Often people ask if they are all my own or how many are mine, really mine. They are all my own. I love Noah something fierce. He is my own. I am his mother. I know people dont mean anything bad by it but lately a lot of people have been saying things. Let me just give you a heads up please don't ever say, "So you arent his real mother." or" you arent his mother." When we talk about his birthmom dont say "his mom" or "his mother" or "his real mom." I assure you I am real, I am his mama, he is my boy. We love his birthmom and we call her by her name but to you, you can refer to her as his birth mom or first mom or tummy mummy.
While reading another blog I came across something else. A list of what not to say to a SN parent. I wanted to post that and a few of my own on there.
- God only gives us what we can handle; He must think you two are special parents
- Using the word “Austistics” to describe people on the spectrum.
- Remember, you have to take care of yourself, so you can take care of them.

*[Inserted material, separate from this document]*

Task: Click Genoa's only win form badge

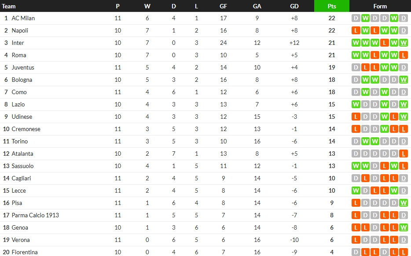Action: [404, 227]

- He’ll speak when he’s ready to.
- When looking at my son using a reverse walker, “Wow, we need to get one of those for my (typical) 10 month old so he/she can walk better!”
- They’ll EAT when they’re ready. They’re not going to starve to death.
- You are so much stronger than me… I don’t know how you do it
- Pointing out that my non-walker shouldn’t be in a stroller, not knowing he can’t walk.
- That my child is just playing us.
- They just need discipline.
- You two are amazing for adopting special-needs children. They are SO LUCKY.”
- Family and friends that downplay a diagnosis.
- For a child that has tics, saying, “Do you think she is doing it for attention?”
- Anything that implies that sensory issues are not real or that we’re playing into their “fear.”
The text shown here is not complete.